彼は、家族にも多くを語らぬ、「硫黄島の英雄」の一人だった。
1945年2月。アメリカ軍は、初めて日本固有の領土・硫黄島攻略戦を開始した。
3日間の爆撃と、徹底的な艦砲射撃の後、アメリカ海軍海兵隊は上陸を開始した。
ドクは、衛生兵としてこの戦闘に参加していた。
難なく上陸したアメリカ軍だが、巧みに偽装したトーチカや壕に身を隠した日本軍の猛攻撃を受けて、続々兵士が倒れた。
姿の見えない敵に、恐怖で大混乱する上陸部隊は、壕一つ、トーチカ一つを丹念に潰して、死傷者を増やしながら、占領範囲を広げて行く。
そして遂に、要衝・擂鉢山を制圧し、山頂に星条旗を立てたのだった。
その星条旗は、大隊旗だった。上官が記念品に求めるや、大隊長は、別の旗とすり替えさせた。
2つ目の星条旗を立てる様の写真が、新聞のトップを飾り、アメリカ中を熱狂させる。
政府上層部は、この“2つ目の星条旗“の写真を利用することを思いついた。
写真に写っていた6人の兵士は本当は誰だったのか曖昧なまま、6人の名が挙げられたが、3人はその後続いた戦闘で戦死していた。
生き残っていた、たまたま手を貸しただけの衛生兵ジョン・ドク・ブラッドリー、2つ目の星条旗を伝令役として運んだレイニー・ギャグノン、
戦場に残ること望んでいたアイラ・ヘイズの3人が、本国に戻された。
帰国した3人を待っていたのは、戦時国債キャンペーンで「硫黄島の英雄」として振る舞う任務だった。
〜彼らが立てた星条旗は2つ目で、しかも戦闘のさなかではなく擂鉢山の攻防が決着した後で、写真に写っている6人の名前まですり替わっている。
彼ら自身、賞賛されるべき英雄ではないと分かっている。
あえて本当の英雄を挙げれば、硫黄島で戦死した戦友達なのに・・・・。〜
望みもしないのに英雄に仕立てられ、擂鉢山を模した舞台に旗を立てる再現劇までさせられ、耐えられなくなったアイラは酒に溺れ、志願して戦場に戻った。
ドクとレイニーはその後も「英雄」役を続け、政府は戦費を調達し・・・・戦争が終わった。
戦後、レイニーは彼を“持ち上げて”くれた人のつてで就職しようとしたが、「過去の英雄」は相手にされることなく、清掃員として生活することになる。

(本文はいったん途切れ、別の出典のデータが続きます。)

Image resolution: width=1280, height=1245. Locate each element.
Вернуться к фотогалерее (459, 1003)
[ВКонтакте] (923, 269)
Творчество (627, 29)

アイラは、生きて本国に帰還したが、「英雄」どころか、インディアン出身故の差別を受け続け、酒浸りになり、行き倒れて生涯を終える。
そしてドクは、元々望んでいた通り、葬儀屋で働き、後にその葬儀屋の経営者になり、家族にも恵まれたが、硫黄島の戦いについては口を閉ざしたままだった。
戦場の凄まじき光景も、救えなかった負傷兵も、失った戦友も、脳裏を離れることはなかったのだが・・。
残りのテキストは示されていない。